There was screaming beyond the hum in his ears and more guns firing. He grabbed Jacob’s sleeve and tried to pull him along as he spun and headed for the crevasse. But several of the damned had Moore now and the large man was struggling with more fury than Deerfield could ever remember to tear loose from the mob.
“Please for the love of God! Oscar! Help me!”
“Hang on!” Deerfield shouted, tugging on his partner’s sleeve. He suddenly remembered the gun and let go of Moore to grab shells from his pocket.
“No! No, damn you, Oscar! Don’t leave me!”
Moore was screaming. Deerfield ignored it. Only a second, two hot, empty cartridges out, two cool new ones in, close the breech with a snap and eyes up and—
Moore was gone, lost to the darkness. Even his scream was lost over the frenzied sounds of struggle.
Another one of the things lurched toward Deerfield. Oscar shot, emptying both barrels of the gun into the miner’s chest. It staggered backward from the blast, then righted itself, and began moving toward him again.
There was a screaming in Deerfield’s brain, like a kettle left on the stove. Over the sounds of gunfire, of miners crying, praying, begging and cursing, was the maniacal laughter of the old man. The alien falsetto, the bone flute.
Deerfield ran, ran like an animal. No thought, no plan, just run and live. He stumbled over the bodies of dead miners. He scrambled to his feet, hands clutching at his coat, at his hair, his arms. He screamed and ran into the darkness. He didn’t remember where he found the lantern, or how he thought to use it to make his way thorough the narrow, ripping, cutting tunnels. The dizzying darkness yawned all about him, and whenever he would pause to gulp a lungful of sweet, sweet air he would feel rough, awkward hands clawing at his back. So he ran, and fell and stumbled to his feet and ran some more.
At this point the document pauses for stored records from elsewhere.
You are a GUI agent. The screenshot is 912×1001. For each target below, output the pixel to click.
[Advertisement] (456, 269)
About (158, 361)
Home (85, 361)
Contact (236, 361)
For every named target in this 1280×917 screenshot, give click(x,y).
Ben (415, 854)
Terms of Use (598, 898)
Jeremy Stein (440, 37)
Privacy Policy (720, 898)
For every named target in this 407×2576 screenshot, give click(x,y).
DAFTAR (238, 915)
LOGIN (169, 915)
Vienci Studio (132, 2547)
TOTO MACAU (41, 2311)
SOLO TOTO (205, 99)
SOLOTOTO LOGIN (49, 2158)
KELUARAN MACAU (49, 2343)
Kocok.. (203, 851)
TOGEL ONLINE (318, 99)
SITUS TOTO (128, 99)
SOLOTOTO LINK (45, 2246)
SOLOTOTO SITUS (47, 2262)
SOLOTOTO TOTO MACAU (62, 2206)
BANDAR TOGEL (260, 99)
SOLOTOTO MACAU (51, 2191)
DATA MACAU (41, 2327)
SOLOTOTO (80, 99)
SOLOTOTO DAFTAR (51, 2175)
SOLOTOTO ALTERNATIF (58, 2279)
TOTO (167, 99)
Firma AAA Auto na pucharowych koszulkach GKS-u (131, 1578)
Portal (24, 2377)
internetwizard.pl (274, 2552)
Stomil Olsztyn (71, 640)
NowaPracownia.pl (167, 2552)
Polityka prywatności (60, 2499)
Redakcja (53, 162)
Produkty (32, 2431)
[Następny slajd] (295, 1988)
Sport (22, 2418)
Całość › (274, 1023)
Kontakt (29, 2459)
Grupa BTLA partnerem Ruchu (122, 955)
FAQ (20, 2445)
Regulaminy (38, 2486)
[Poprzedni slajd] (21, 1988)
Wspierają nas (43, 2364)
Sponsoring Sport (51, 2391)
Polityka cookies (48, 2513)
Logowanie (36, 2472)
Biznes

Then he saw the dull gray daylight cutting a square out of the mine’s darkness. He staggered into the ashen pre-dawn gloom. Where were the guards? They had left guards. No matter. He dropped the lantern and ran, ran past the horses, ran past the wagons, ran through the gates of the mine compound and ran until he reached the squatter camp.
The camp was still quiet and still. The tent flaps drawn against the desert night’s cold, last night’s cook fire a mass of blackened rocks and soot. No one was up yet, but maybe at the Mother Lode they would still be up. There he could find help, find someone to help him off the mountain, away from this damned place.